Again, this is not caching. While caching in the pull-principle fetches required data from the back ends, here the data is pushed forward by the back ends in the push principle.
In accordance with the REST principles, a web application should therefore only initiate changes to the application state using POST requests. This means that commands are generated or transferred to the application using POST requests, and queries are generated or transferred using GET requests.
You can implement a strict separation of read and write accesses in Web applications, in that the response to a POST request is always a redirect. If a client retrieves an HTML page with GET that contains a form, its POST target should be a separate URL and not the URL of the page currently displayed. When retrieving a page, the application stores the current URL in the session. After the POST request has been processed, the URL is read from the session and an HTML page is generated that redirects the client to this URL. If the client is to be redirected to a different URL depending on the result of the POST processing, the URL stored in the session is simply ignored.
A clear separation between action (command) and display (query) can be implemented very well in this way, if you really want to, even within an MVC framework .
Conclusion
In classical architectures, the lack of separation of different concerns often leads to software behaving in an unpredictable way, because read accesses trigger side effects or change the state of the application. CQRS ideas, which can also be introduced step-by-step into existing software and architectures with reasonable effort, make the behavior of the application much more predictable.
However, CQRS is not a universal solution for every problem.
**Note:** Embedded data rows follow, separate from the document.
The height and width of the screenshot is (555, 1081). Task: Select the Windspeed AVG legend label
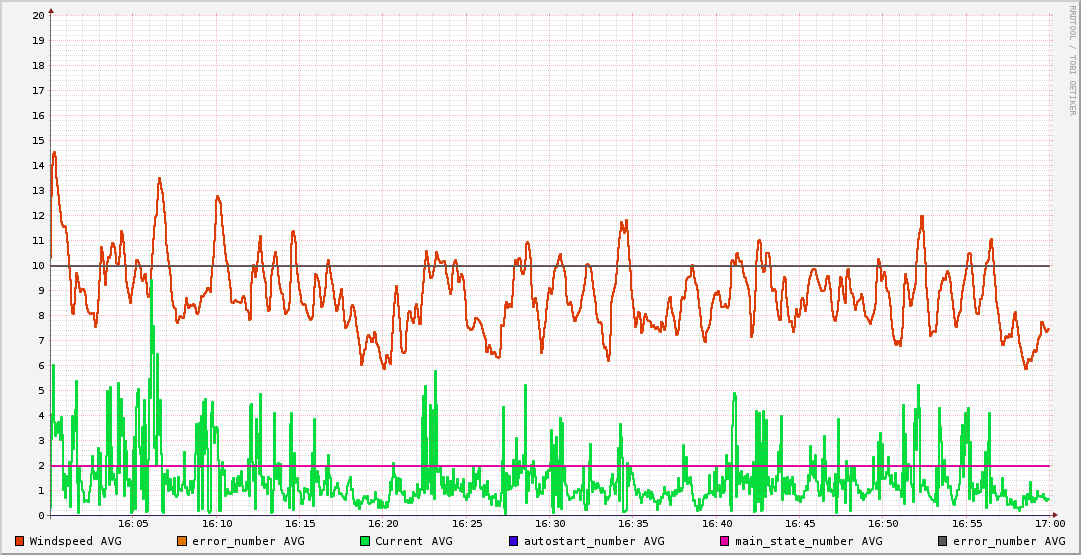tap(75, 541)
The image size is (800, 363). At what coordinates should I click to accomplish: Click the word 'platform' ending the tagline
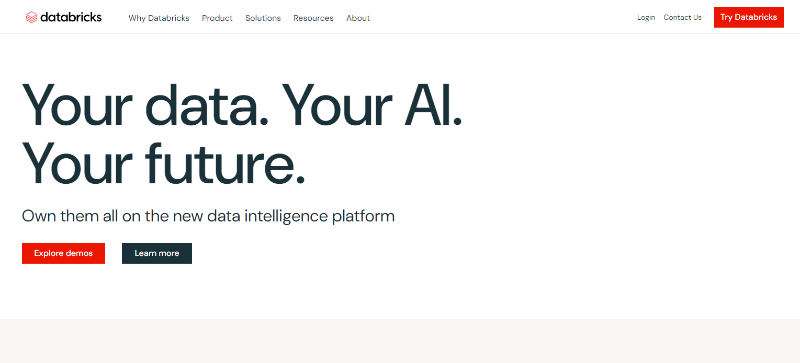pos(363,216)
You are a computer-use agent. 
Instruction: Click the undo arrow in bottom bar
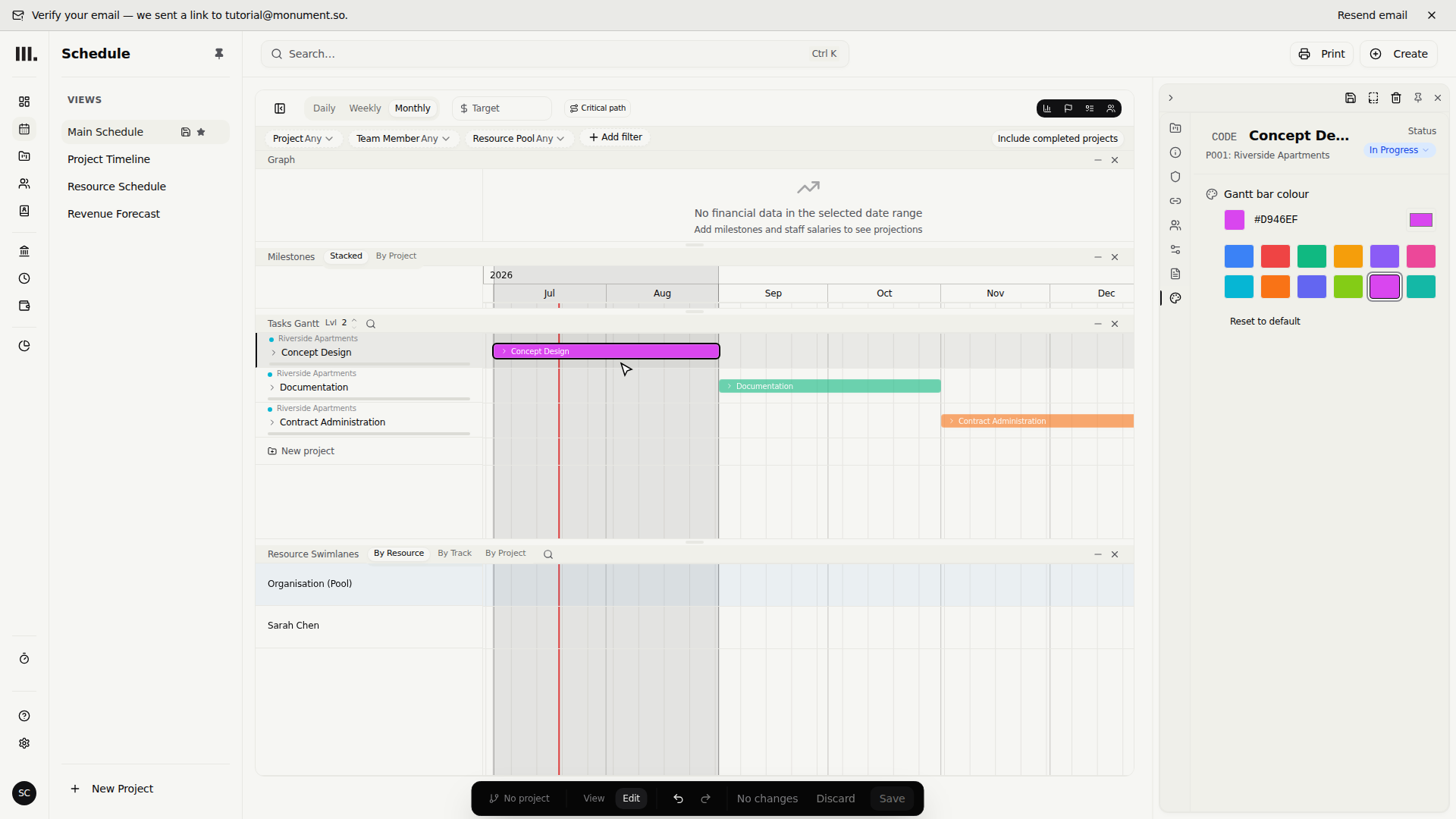[679, 799]
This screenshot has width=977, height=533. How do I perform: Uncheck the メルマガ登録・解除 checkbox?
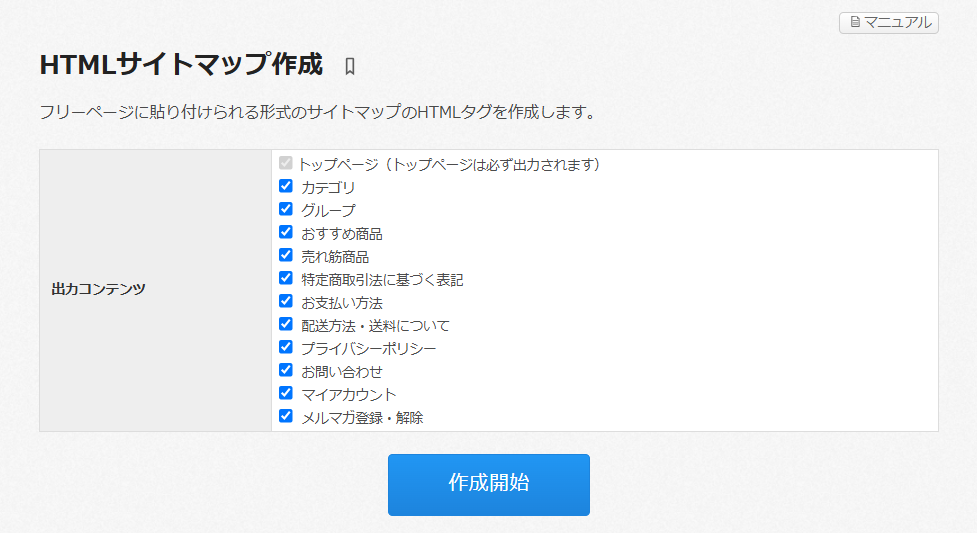pyautogui.click(x=286, y=416)
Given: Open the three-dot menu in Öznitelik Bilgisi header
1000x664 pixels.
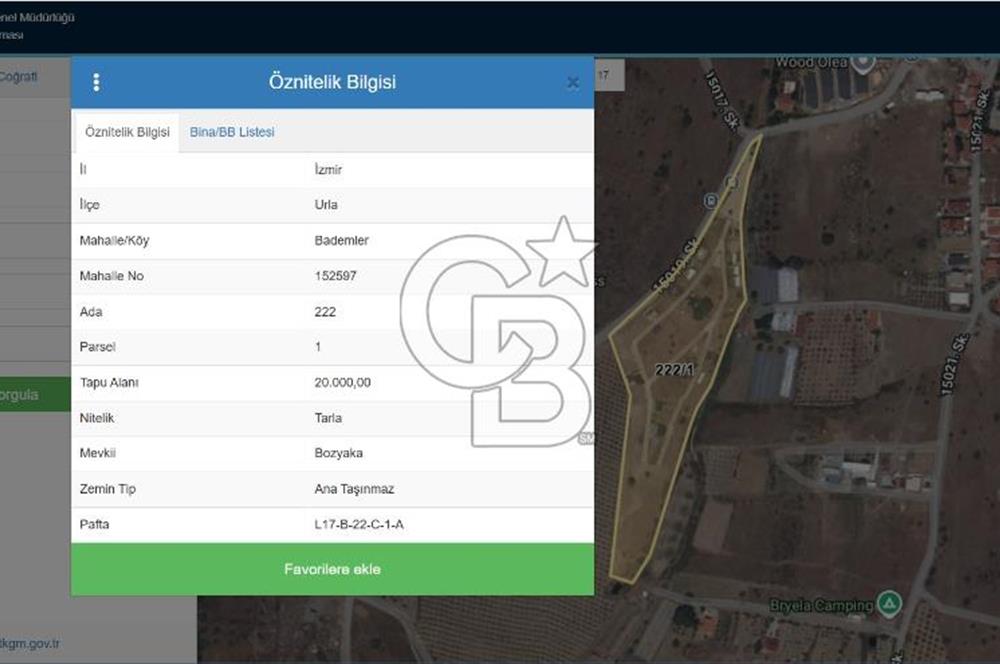Looking at the screenshot, I should click(96, 82).
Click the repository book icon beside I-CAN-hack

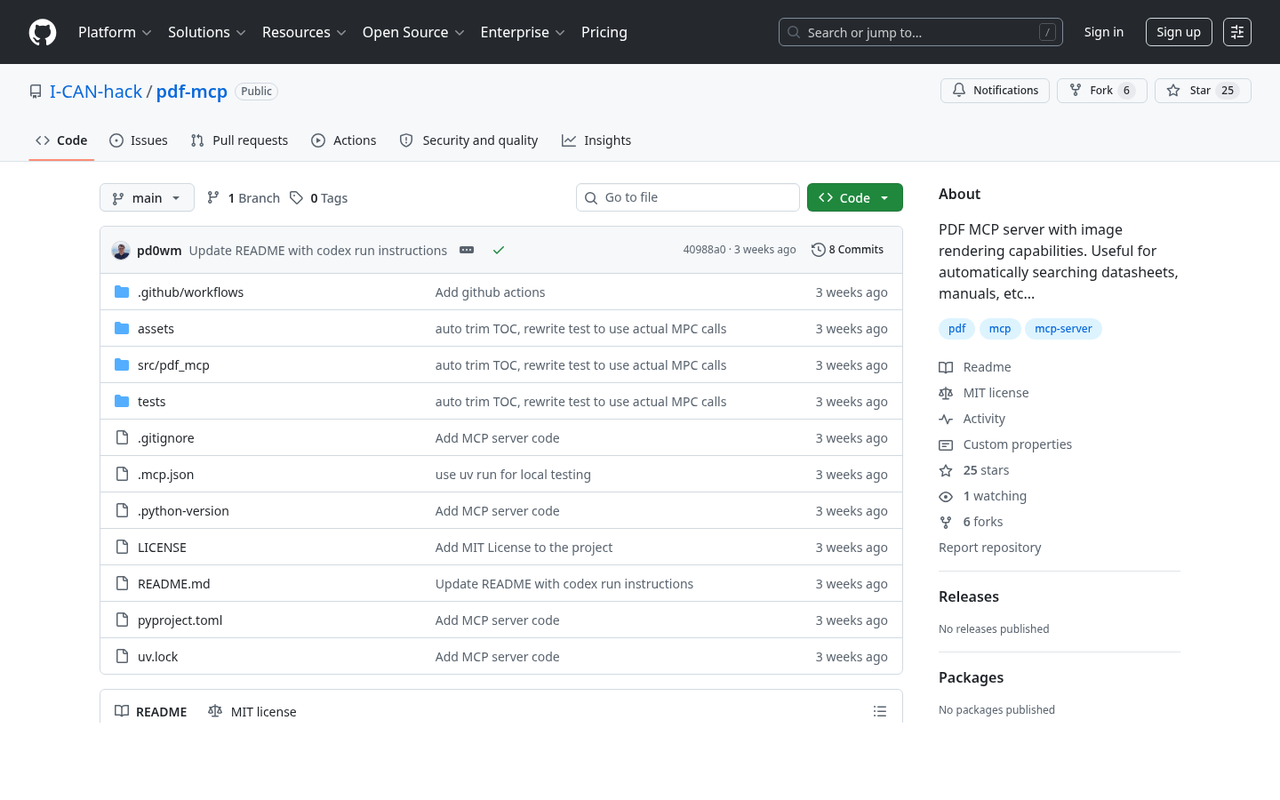pyautogui.click(x=35, y=90)
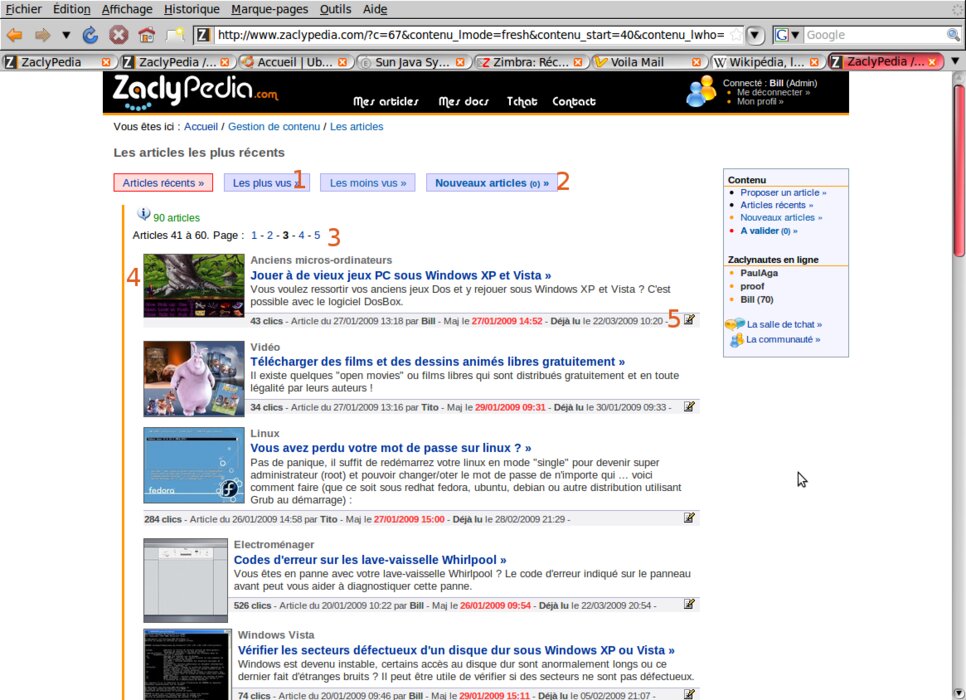
Task: Click the 'Les plus vus' button
Action: point(262,183)
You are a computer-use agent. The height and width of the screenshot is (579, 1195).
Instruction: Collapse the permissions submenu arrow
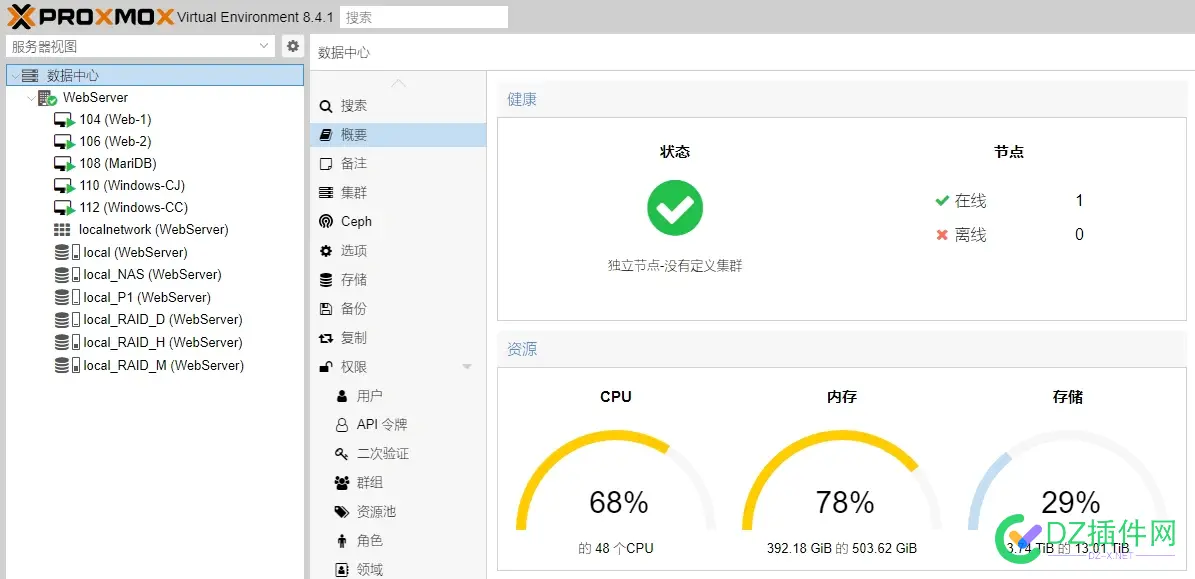466,367
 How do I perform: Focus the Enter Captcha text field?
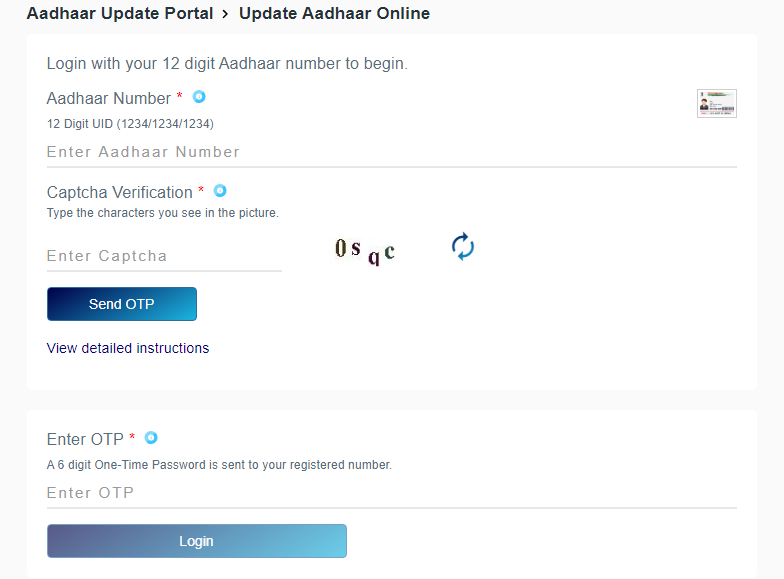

Whether simple CRUD applications and applications without significant business logic can benefit from CQRS must be assessed on a case-by-case basis.
The more the object model and user interface differ, the more you benefit from CQRS. I often see relatively problematic code in consulting practice, which was obviously created using screen designs. It is not a good idea to create domain objects based on screen designs. On the other hand, when designing the user interface, you should not be forced to stick to business objects. If these two aspects are considered independently of each other, the result is a much better maintainable design. In a way, CQRS is the tool that makes Separation of Concerns possible.